Traditional approaches

Traditional approaches without SO_REUSEPORT limit the application to one accept queue for each TCP listening port, this creates a bottleneck and the thundering herd problem can cause lock contention. [[epoll#epollexclusive-flag|EPOLLEXCLUSIVE Flag]] solved the thundering herd problem, but connections are not evenly distributed. Nginx had to re-add the socket periodically to workaround this.

Linux with EPOLLEXCLUSIVE usually notifies only the process which
was first to add the listening socket to the epoll instance.  As
a result most of the connections are handled by the first worker
process.  To fix this, we re-add the socket periodically, so other
workers will get a chance to accept connections.

SO_REUSEPORT

SO_REUSEPORT allows multiple sockets to listen on the same port, but an implementation problem was acknowledged when it was being merged. Closing a socket could reset connections during their 3-way handshake, so a hot reload as implemented in Nginx would lose some connections in the process even with connection draining.

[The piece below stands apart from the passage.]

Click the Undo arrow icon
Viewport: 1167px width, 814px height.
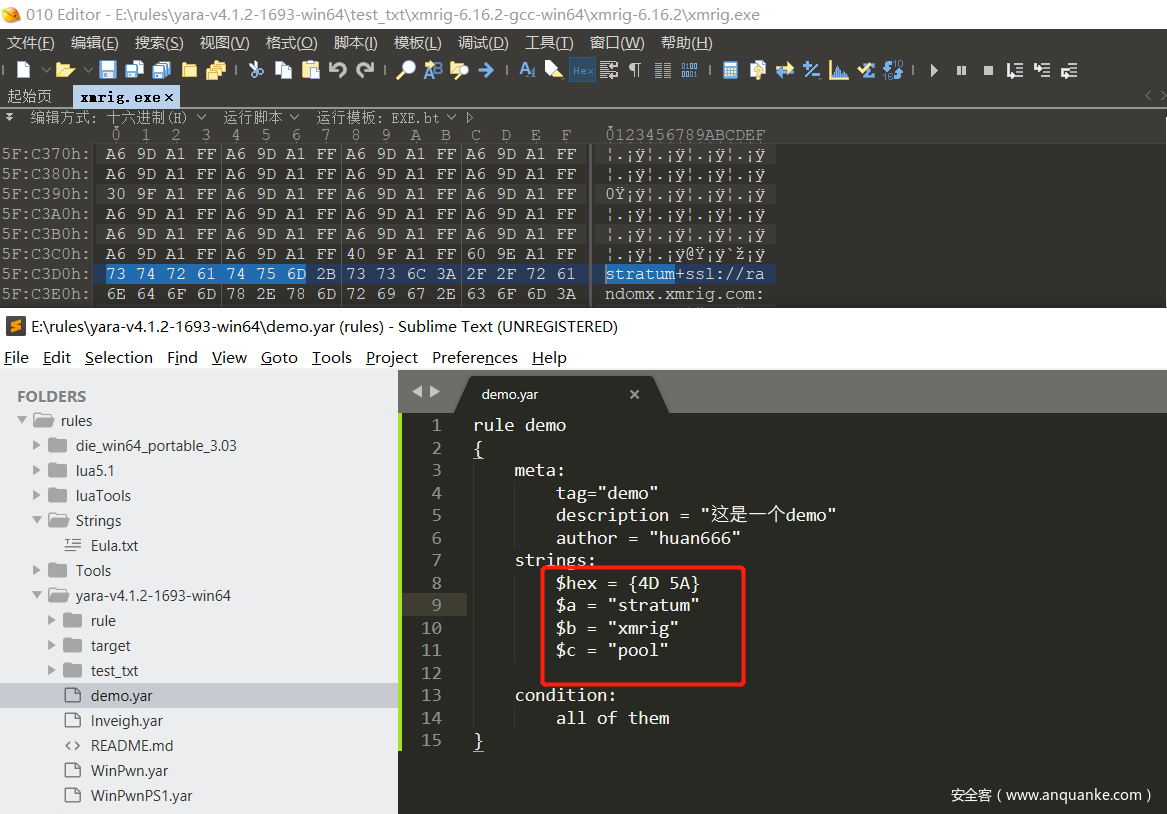[338, 70]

In Linux 5.14, socket migration was added to address this problem.

SO_REUSEPORT locality

New connections flowing into the network stack are distributed using the usual 5-tuple hash. Packets from any of the RX queues, hitting any CPU, might flow into any of the accept queues.

But as Cloudflare says:

We weren’t able to prove definitely if improving packet locality actually improves performance for a high-level TCP application like an HTTP server. In hindsight it makes sense - the added benefit is minuscule compared to the overhead of running an HTTP server, especially with logic in a high level language like Lua.

We got reminded of the obvious - out of the box Linux is remarkably well tuned.